As recent as a year ago a Rasmussen poll found that 72 percent of Democrats still maintained that “the 2016 election outcome was changed by Russian interference. And the beat goes on.
There indeed is a genuine threat to democracy when half the country is passionately persuaded that not only are the outcomes of elections won narrowly by the other side suspect, but the law itself comes down to whatever partisan purpose you pitch it toward. One interesting example is a set of findings from a recent CBS poll concerning the Trump indictments.
While over half of those polled (57%) agreed that the indictments and investigations of Trump are aimed at “upholding the rule of law,” a slightly larger majority (59%) clung to the proposition that the same indictments and investigations had the main objective of “trying to stop” the Trump campaign for President.
In other words, an indeterminate segment of the electorate appeared to have adopted the view, whether witting or unwittingly, that democracy indeed requires respect for law, but using the law to undermine democracy is itself lawful if it advantages one side or other.
Whether Trump is guilty of the numerous crimes with which he is now charged by different state actors, or whether the Bidens have become in reality a “crime family” (as Republicans accuse them) of leveraging political power and influence on an international scale to enrich themselves illicitly, while their own justice department sedulously ignores such outrages, is not the ultimate issue today. That view may be counterintuitive, but it pales in comparison to the moral myopia infecting a democratic polity that cannot distinguish partisanship from probity.
“The most sacred of the duties of a government [is] to do equal and impartial justice to all its citizens," Thomas Jefferson wrote in 1816. But when half the country is convinced the other half is “above the law”, an inevitable and speedy historical reckoning is inevitable.

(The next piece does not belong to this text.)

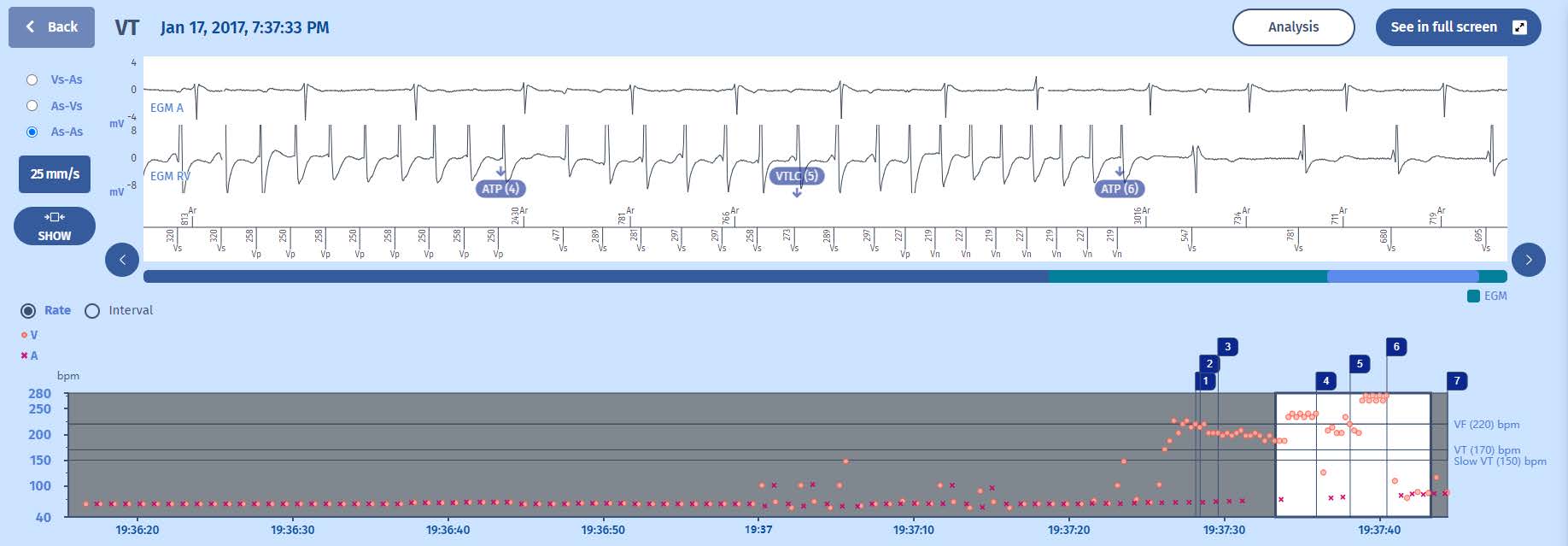Click the Back arrow button
The width and height of the screenshot is (1568, 546).
[51, 27]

As moral philosophers from Augustine to Alasdair Macintyre have argued, it is the duty of what we call the “knowledge class” to uphold the principles, even if challenges their own prejudices, , of “justice”.
As the great twentieth century philosopher John Rawls put it, justice is “fairness”. Indeed, the social compact itself, according to Rawls, “is understood as a purely hypothetical situation characterized so as to lead to a certain conception of justice? Among the essential features of this situation is that no one knows his place in society, his class position or social status.”
Brooks concludes his column with a quote from the late American sociologist E. Digby Baltzell: “history is a graveyard of classes which have preferred caste privileges to leadership.” But Brooks adds ominously: “that is the destiny our class is now flirting with.”
One is also reminded of the famous quotation inscribed on the Thomas Jefferson memorial, originally insinuating the hypocrisy of the founders over slavery, but having an even broader application today. “I tremble for my country,” Jefferson wrote, “when I reflect that God is just”.